Görev 1: Müteahhidin sorumluluğu hakkındaki metinde "Kural olarak müteahhitler" sözlerinden "bir sorumluluk yüklenemeyecektir." sözlerine kadar olan kısmı harfi harfine kopyalayın.
Görev 2:
Müteahhidin sorumluluğu hakkındaki metne göre aşağıdaki soruları yanıtlayın.
(a) Malzemenin inşaata uygunluğu hangi yönetmelik kapsamında ele alınıyor?
(b) Müteahhidin hangi tür sorumluluğuna gidildiği belirtiliyor?
(c) Kurallara uygun yapılmış bir binada deprem zarar verirse müteahhide neden sorumluluk yüklenemiyor?

Okunacak metin:
Müteahhit Ceza ve Hukuki Sorumluluk

DEPREM SONRASI MÜTEAHHİTİN CEZAİ VE HUKUKİ SORUMLULUĞU

Av. Elif Uğurlu

Kural olarak müteahhitler “gerekli özenin gösterilmemesinden” ve “ruhsata aykırı şekilde bina inşa edilmesinden” doğan zararlardan sorumludurlar. Müteahhittin cezai ve hukuki bir sorumluluğu, ilgili binanın kurallara uygun yapılmaması halinde doğmaktadır. Müteahitin sorumluluğuna; 31869 sayılı Yapı Malzemeleri Yönetmeliği kapsamında malzemenin inşaata uygun olmaması, statiğin yanlış hesaplanması, plan ve projenin uygun olarak çizilmemesi gibi eksik veya hatalı unsurların var olması halinde gidilmektedir. Yani müteahhidin kusura dayalı sorumluluğuna gidilmektedir. İlgili binanın kurallara uygun olarak yapılması halinde deprem sebebiyle binada zarar meydana gelirse illiyet bağının kesilmesi sebebiyle, müteahhitte bir sorumluluk yüklenemeyecektir.

Veri kümesinden alıntı:
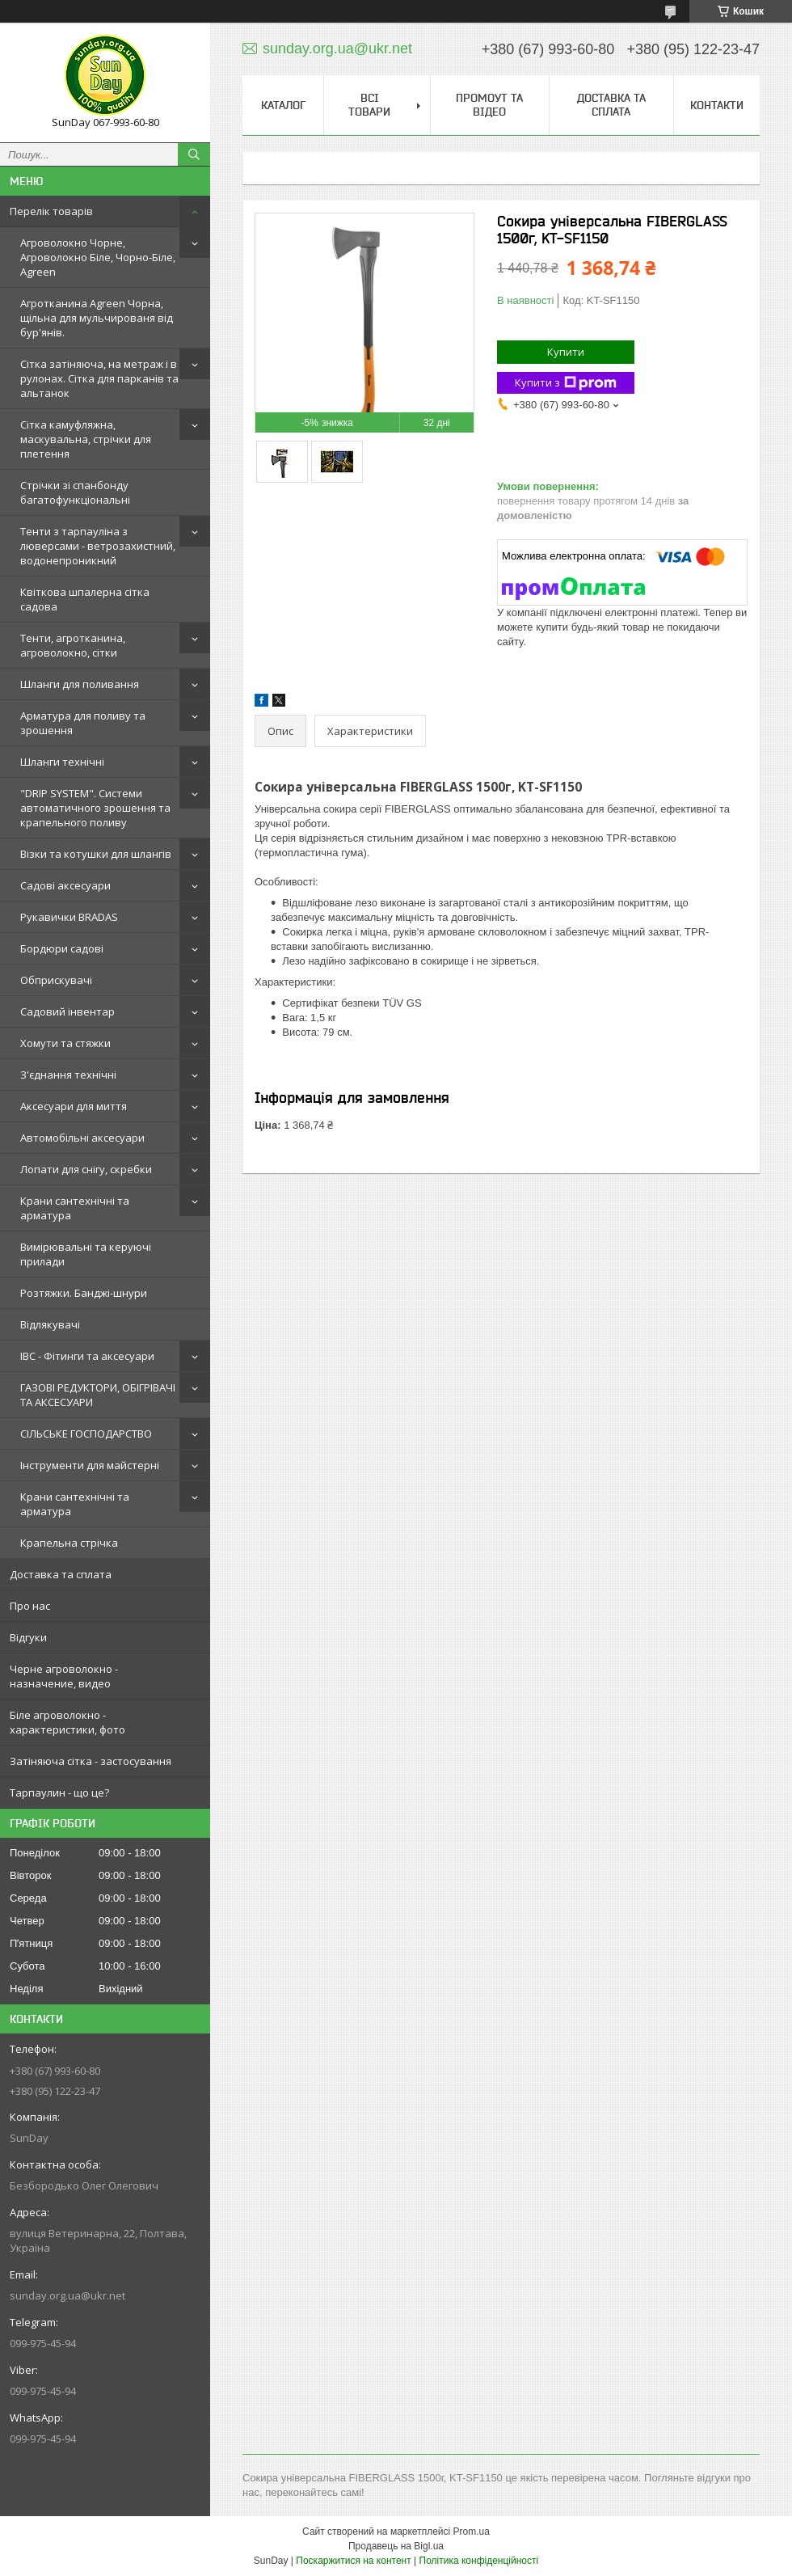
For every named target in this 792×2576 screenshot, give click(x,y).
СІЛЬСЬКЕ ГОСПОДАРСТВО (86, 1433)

Doğru sonuç 1:
Kural olarak müteahhitler “gerekli özenin gösterilmemesinden” ve “ruhsata aykırı şekilde bina inşa edilmesinden” doğan zararlardan sorumludurlar. Müteahhittin cezai ve hukuki bir sorumluluğu, ilgili binanın kurallara uygun yapılmaması halinde doğmaktadır. Müteahitin sorumluluğuna; 31869 sayılı Yapı Malzemeleri Yönetmeliği kapsamında malzemenin inşaata uygun olmaması, statiğin yanlış hesaplanması, plan ve projenin uygun olarak çizilmemesi gibi eksik veya hatalı unsurların var olması halinde gidilmektedir. Yani müteahhidin kusura dayalı sorumluluğuna gidilmektedir. İlgili binanın kurallara uygun olarak yapılması halinde deprem sebebiyle binada zarar meydana gelirse illiyet bağının kesilmesi sebebiyle, müteahhitte bir sorumluluk yüklenemeyecektir.

Doğru sonuç 2:
(a) 31869 sayılı Yapı Malzemeleri Yönetmeliği
(b) Kusura dayalı sorumluluğuna
(c) İlliyet bağı kesildiği için